Word for word, copy out the records given below.

[Saved data entries]
::::
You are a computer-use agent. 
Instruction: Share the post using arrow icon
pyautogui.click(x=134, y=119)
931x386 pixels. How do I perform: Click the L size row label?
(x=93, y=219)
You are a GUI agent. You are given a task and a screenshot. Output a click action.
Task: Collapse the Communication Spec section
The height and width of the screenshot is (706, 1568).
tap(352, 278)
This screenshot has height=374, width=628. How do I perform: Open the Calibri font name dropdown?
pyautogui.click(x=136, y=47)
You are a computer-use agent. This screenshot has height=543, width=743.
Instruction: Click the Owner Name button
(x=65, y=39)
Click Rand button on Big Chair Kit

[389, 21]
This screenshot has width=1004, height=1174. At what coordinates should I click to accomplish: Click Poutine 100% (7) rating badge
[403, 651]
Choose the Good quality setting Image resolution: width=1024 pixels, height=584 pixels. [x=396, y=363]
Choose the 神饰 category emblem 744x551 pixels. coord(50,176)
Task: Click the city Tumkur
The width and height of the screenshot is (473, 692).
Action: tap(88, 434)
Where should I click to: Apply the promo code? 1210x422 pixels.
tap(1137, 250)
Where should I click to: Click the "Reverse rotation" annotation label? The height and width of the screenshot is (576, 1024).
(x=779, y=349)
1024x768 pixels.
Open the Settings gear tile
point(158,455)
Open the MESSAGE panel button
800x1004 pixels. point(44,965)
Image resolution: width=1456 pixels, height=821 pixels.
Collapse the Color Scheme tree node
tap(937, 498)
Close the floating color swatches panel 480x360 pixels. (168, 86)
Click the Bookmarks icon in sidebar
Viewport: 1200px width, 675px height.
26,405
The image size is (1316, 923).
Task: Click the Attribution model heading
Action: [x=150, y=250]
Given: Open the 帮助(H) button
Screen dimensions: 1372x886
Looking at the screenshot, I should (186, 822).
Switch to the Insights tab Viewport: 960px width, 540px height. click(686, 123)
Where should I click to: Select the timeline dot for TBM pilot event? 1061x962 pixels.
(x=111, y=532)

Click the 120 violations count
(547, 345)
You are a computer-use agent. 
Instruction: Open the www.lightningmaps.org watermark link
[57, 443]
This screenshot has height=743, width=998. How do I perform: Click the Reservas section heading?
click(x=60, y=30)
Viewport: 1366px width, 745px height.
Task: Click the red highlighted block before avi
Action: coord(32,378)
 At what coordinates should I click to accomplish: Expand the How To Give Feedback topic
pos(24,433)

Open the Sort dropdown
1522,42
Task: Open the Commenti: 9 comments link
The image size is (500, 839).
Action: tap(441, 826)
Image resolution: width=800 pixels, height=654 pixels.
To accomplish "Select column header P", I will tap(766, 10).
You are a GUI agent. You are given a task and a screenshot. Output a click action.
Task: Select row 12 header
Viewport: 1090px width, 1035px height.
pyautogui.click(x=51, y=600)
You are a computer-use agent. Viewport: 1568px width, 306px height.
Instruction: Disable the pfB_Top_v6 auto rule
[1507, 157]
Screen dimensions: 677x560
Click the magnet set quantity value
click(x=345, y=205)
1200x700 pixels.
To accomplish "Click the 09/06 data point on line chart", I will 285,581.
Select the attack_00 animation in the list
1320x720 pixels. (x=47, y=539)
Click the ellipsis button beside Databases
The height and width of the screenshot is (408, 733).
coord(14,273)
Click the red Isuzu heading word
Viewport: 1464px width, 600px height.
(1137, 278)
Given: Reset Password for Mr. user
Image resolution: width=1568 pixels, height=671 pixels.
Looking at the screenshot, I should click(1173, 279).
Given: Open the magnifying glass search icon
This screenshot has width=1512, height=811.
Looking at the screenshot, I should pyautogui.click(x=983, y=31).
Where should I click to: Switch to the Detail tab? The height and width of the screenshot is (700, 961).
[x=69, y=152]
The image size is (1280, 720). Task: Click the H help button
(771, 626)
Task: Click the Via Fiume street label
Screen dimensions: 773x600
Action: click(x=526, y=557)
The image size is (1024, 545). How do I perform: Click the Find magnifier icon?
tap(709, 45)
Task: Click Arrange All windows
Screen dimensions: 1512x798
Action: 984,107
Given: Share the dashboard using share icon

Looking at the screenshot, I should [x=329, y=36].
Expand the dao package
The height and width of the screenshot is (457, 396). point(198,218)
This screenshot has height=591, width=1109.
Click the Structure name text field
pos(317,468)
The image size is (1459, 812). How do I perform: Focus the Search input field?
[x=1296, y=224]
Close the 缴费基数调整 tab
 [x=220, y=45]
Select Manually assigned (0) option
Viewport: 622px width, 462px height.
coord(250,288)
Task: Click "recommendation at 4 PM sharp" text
::::
● Exercise output
You are a computer-use agent. 
Instruction: Share the post using arrow icon
pyautogui.click(x=134, y=119)
931x386 pixels. How do I perform: Click the L size row label?
(x=93, y=219)
You are a GUI agent. You are given a task and a screenshot. Output a click action.
Task: Collapse the Communication Spec section
The height and width of the screenshot is (706, 1568).
tap(352, 278)
This screenshot has height=374, width=628. How do I perform: Open the Calibri font name dropdown?
pyautogui.click(x=136, y=47)
You are a computer-use agent. This screenshot has height=543, width=743.
Instruction: Click the Owner Name button
(x=65, y=39)
Click Rand button on Big Chair Kit

[389, 21]
This screenshot has width=1004, height=1174. At what coordinates should I click to accomplish: Click Poutine 100% (7) rating badge
[403, 651]
Choose the Good quality setting Image resolution: width=1024 pixels, height=584 pixels. [x=396, y=363]
Choose the 神饰 category emblem 744x551 pixels. coord(50,176)
Task: Click the city Tumkur
The width and height of the screenshot is (473, 692).
Action: tap(88, 434)
Where should I click to: Apply the promo code? 1210x422 pixels.
tap(1137, 250)
Where should I click to: Click the "Reverse rotation" annotation label? The height and width of the screenshot is (576, 1024).
(x=779, y=349)
1024x768 pixels.
Open the Settings gear tile
point(158,455)
Open the MESSAGE panel button
800x1004 pixels. point(44,965)
Image resolution: width=1456 pixels, height=821 pixels.
Collapse the Color Scheme tree node
tap(937, 498)
Close the floating color swatches panel 480x360 pixels. (168, 86)
Click the Bookmarks icon in sidebar
Viewport: 1200px width, 675px height.
26,405
The image size is (1316, 923).
Task: Click the Attribution model heading
Action: [x=150, y=250]
Given: Open the 帮助(H) button
Screen dimensions: 1372x886
Looking at the screenshot, I should (186, 822).
Switch to the Insights tab Viewport: 960px width, 540px height. click(686, 123)
Where should I click to: Select the timeline dot for TBM pilot event? 1061x962 pixels.
(x=111, y=532)

Click the 120 violations count
(547, 345)
You are a computer-use agent. 
Instruction: Open the www.lightningmaps.org watermark link
[57, 443]
This screenshot has height=743, width=998. How do I perform: Click the Reservas section heading?
click(x=60, y=30)
Viewport: 1366px width, 745px height.
Task: Click the red highlighted block before avi
Action: coord(32,378)
 At what coordinates should I click to accomplish: Expand the How To Give Feedback topic
pos(24,433)

Open the Sort dropdown
1522,42
Task: Open the Commenti: 9 comments link
The image size is (500, 839).
Action: tap(441, 826)
Image resolution: width=800 pixels, height=654 pixels.
To accomplish "Select column header P", I will tap(766, 10).
You are a GUI agent. You are given a task and a screenshot. Output a click action.
Task: Select row 12 header
Viewport: 1090px width, 1035px height.
pyautogui.click(x=51, y=600)
You are a computer-use agent. Viewport: 1568px width, 306px height.
Instruction: Disable the pfB_Top_v6 auto rule
[1507, 157]
Screen dimensions: 677x560
Click the magnet set quantity value
click(x=345, y=205)
1200x700 pixels.
To accomplish "Click the 09/06 data point on line chart", I will 285,581.
Select the attack_00 animation in the list
1320x720 pixels. (x=47, y=539)
Click the ellipsis button beside Databases
The height and width of the screenshot is (408, 733).
coord(14,273)
Click the red Isuzu heading word
Viewport: 1464px width, 600px height.
(1137, 278)
Given: Reset Password for Mr. user
Image resolution: width=1568 pixels, height=671 pixels.
Looking at the screenshot, I should click(1173, 279).
Given: Open the magnifying glass search icon
This screenshot has width=1512, height=811.
Looking at the screenshot, I should pyautogui.click(x=983, y=31).
Where should I click to: Switch to the Detail tab? The height and width of the screenshot is (700, 961).
[x=69, y=152]
The image size is (1280, 720). Task: Click the H help button
(771, 626)
Task: Click the Via Fiume street label
Screen dimensions: 773x600
Action: click(x=526, y=557)
The image size is (1024, 545). How do I perform: Click the Find magnifier icon?
tap(709, 45)
Task: Click Arrange All windows
Screen dimensions: 1512x798
Action: 984,107
Given: Share the dashboard using share icon

Looking at the screenshot, I should [x=329, y=36].
Expand the dao package
The height and width of the screenshot is (457, 396). point(198,218)
This screenshot has height=591, width=1109.
Click the Structure name text field
pos(317,468)
The image size is (1459, 812). How do I perform: Focus the Search input field?
[x=1296, y=224]
Close the 缴费基数调整 tab
 [x=220, y=45]
Select Manually assigned (0) option
Viewport: 622px width, 462px height.
coord(250,288)
Task: Click "recommendation at 4 PM sharp" text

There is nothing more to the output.